Dodd shook his head. “If you let him go, sahib, then half the damned garrison will want to run away. And if you let the women go, what will the men fight for? Besides, do you really think there’s any danger?”
“None,” Bappoo admitted. He had led the officers up a steep rock stairway to a natural bastion where a vast iron gun was trained across the chasm toward the distant cliffs of the high plateau. From here the far cliffs were almost a mile away, but Dodd could just see a group of horsemen clustered at the chasm’s edge. It was those horsemen, all in native robes, who had prompted the Outer Fort’s gunners to open fire, but the gunners, seeing their shots fall well short of the target, had given up. Dodd drew out his telescope, trained it, and saw a man in the uniform of the Royal Engineers sitting on the ground a few paces from his companions. The engineer was sketching. The horsemen were all Indians. Dodd lowered the telescope and looked at the huge iron gun. “Is it loaded?” he asked the gunners.
“Yes, sahib.”
“A haideri apiece if you can kill the man in the dark uniform. The one sitting at the cliff’s edge.”
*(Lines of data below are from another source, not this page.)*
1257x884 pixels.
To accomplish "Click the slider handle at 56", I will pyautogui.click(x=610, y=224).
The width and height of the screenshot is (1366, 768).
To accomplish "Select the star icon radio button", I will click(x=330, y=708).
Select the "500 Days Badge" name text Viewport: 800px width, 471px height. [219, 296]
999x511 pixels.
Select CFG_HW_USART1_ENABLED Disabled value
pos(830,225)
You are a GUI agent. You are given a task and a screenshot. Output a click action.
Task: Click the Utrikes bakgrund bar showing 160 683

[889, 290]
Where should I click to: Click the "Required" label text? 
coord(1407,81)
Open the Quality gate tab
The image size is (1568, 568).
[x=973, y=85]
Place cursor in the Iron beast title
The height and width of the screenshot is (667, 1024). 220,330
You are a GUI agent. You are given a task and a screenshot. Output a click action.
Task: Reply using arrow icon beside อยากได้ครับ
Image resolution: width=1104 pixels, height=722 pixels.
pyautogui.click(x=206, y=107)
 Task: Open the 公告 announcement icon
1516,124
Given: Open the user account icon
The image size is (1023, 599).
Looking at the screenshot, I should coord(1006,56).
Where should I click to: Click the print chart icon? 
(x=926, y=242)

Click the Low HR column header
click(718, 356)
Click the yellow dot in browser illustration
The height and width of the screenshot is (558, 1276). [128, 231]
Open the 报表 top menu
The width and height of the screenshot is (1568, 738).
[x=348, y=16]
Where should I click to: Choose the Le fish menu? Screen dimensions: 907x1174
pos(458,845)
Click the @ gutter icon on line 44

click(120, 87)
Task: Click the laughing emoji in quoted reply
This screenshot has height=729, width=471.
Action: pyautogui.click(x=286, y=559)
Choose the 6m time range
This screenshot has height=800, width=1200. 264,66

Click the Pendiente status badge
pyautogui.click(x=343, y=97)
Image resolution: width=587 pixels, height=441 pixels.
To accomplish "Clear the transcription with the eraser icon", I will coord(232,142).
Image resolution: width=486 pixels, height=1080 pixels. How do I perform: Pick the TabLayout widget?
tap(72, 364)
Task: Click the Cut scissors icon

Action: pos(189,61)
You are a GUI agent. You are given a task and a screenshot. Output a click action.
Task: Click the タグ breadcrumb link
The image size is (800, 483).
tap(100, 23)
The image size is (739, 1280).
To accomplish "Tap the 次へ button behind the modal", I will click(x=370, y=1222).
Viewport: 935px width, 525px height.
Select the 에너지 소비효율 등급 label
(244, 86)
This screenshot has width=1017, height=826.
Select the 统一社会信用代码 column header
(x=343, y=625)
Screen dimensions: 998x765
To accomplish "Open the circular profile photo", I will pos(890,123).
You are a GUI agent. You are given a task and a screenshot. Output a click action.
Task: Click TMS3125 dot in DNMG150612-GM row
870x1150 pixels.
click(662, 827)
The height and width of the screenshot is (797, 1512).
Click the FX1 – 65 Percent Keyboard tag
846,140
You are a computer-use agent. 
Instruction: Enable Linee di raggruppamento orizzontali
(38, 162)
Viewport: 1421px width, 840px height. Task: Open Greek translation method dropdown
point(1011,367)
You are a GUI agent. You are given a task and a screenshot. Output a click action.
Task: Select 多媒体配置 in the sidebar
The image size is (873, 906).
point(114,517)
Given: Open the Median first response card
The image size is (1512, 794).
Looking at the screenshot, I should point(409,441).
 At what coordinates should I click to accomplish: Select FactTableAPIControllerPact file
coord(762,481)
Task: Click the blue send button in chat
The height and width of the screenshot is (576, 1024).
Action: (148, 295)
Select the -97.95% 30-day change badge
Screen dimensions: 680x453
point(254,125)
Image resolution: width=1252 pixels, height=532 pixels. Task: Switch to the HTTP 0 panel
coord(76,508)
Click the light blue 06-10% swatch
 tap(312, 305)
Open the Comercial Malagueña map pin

The gunners laughed. Their gun was over twenty feet long and its wrought-iron barrel was cast with decorations that had been painted green, white and red. A pile of round shot, each over a foot in diameter, stood beside the massive carriage that was made from giant balks of teak. The gun captain fussed over his aim, shouting at his men to lever the vast carriage a thumb’s width to the right, then a finger’s breadth back, until at last he was satisfied. He squinted along the barrel for a second, waved the officers who had followed Bappoo to move away from the great gun, then leaned over the breach to dab his glowing portfire onto the gun’s touch-hole.